REPUBLIKA.CO.ID, EL PASO -- Pihak berwenang hingga kini membuka kasus investigasi yang disebut sebagai terorisme domestik. Hal ini pelaku penembakkan berusia 21 tahun yang menembakkan laras panjang ke pengunjung swalayan Walmart, El Paso, Texas, Sabtu (4/8) waktu setempat.
Akibat penembakkan massal tersebut, sebanyak 20 orang meninggal dunia, dan 26 orang terluka. Pria yang disebut Associated Press bernama Patrick Crusius ditangkap usai serangan.
Dia diyakini telah mengunggah dokumen online yang menyebut serangan yang dilakukannya merupakan respon terhadap "invasi Hispanik ke Texas". Pelaku penembakkan dapat menghadapi tuduhan kejahatan kebencian federal, dan tuduhan kepemilikan senjata api yang akan membawanya kepada hukuman mati.

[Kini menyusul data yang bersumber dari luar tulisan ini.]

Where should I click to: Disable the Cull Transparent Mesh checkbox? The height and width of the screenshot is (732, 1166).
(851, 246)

"Kami memperlakukan ini sebagai kasus teroris domestik," ujar Jaksa AS untuk Distrik Barat Texas John Bash seperti dilansir BBC, Senin (5/8). Menurutnya, serangan dirancang untuk mengintimidasi penduduk sipil setempat.
Tersangka juga diyakini sebagai penulis teks yang kerap diposting di 8chan, sebuah situs pesan online yang digunakan oleh kelompok kanan. Biasanya, pesan tersebut berisi mengenai komentar penggantian budaya dan etnis yang dibawa oleh invasi, di mana banyak yang menyinggung orang-orang Hispanik di AS.

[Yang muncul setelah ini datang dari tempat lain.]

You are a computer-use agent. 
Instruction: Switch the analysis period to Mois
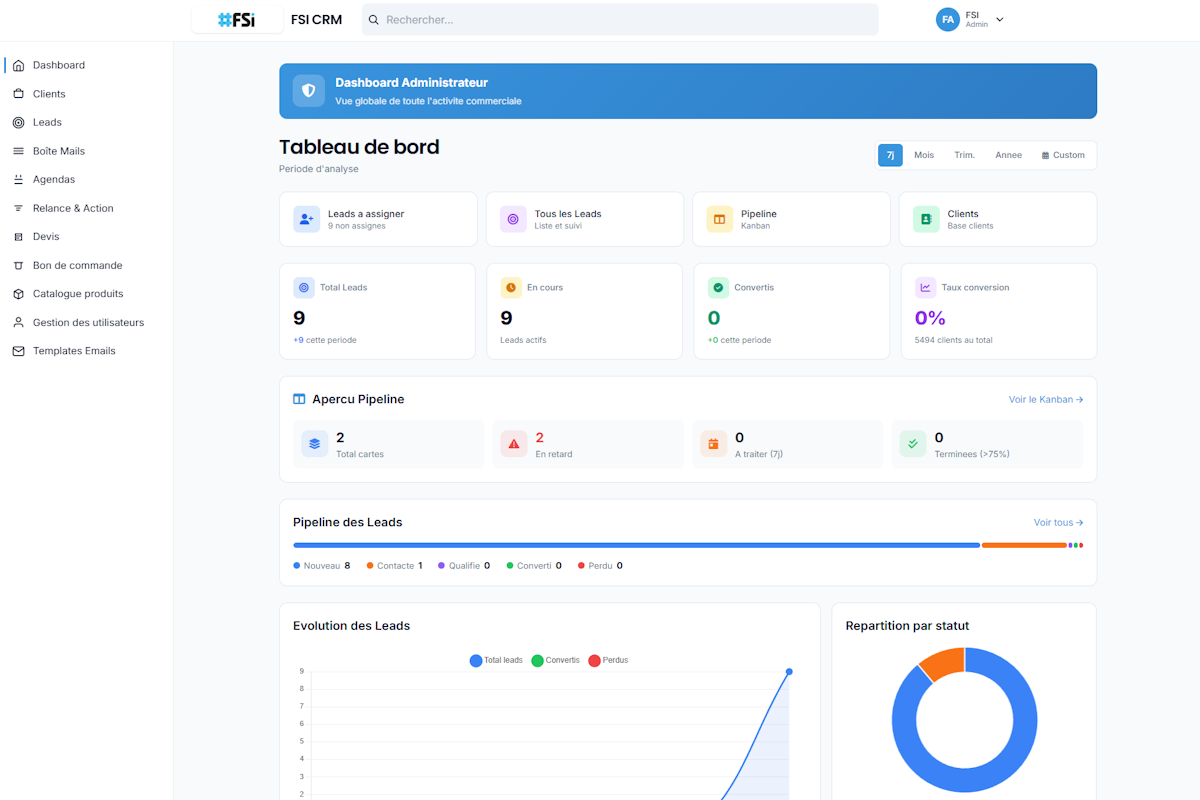(923, 155)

Tersangka Crusius tinggal di Allen, Dallas, atau sekitar 1.046 kilometer di timur El Paso. Rekaman CCTV Walmart menujukkan, Crusius menggunakan kaos berwarna gelap dan mengenakan kacamata hitam, sambil menggunakan penyumpal di telinganya.
Laporan adanya penembak aktif diterima pada pukul 10.39 waktu setempat. Petugas kemudian langsung berada di lokasi dalam waktu enam menit.

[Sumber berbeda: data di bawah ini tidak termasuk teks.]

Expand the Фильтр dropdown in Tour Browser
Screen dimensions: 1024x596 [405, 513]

Penembakkan di swalayan ini dianggap sebagai insiden paling mematikan ke delapan dalam sejarah AS modern yang terjadi di sebuah kota berpenduduk 680 ribu yang mayoritas keturunan Hispanik.
Laman Guardian menuliskan, bulan lalu direktur FBI, Christopher Wray, mengatakan kepada Kongres bahwa mayoritas penangkapan terkait teror domestik sejak Oktober lalu telah dikaitkan dengan kekerasan supremasi kulit putih. Sementara organisasi nirlaba yang melacak kebencian di AS, Southern Poverty Law Center melaporkan lonjakan kelompok nasionalis kulit putih tahun lalu.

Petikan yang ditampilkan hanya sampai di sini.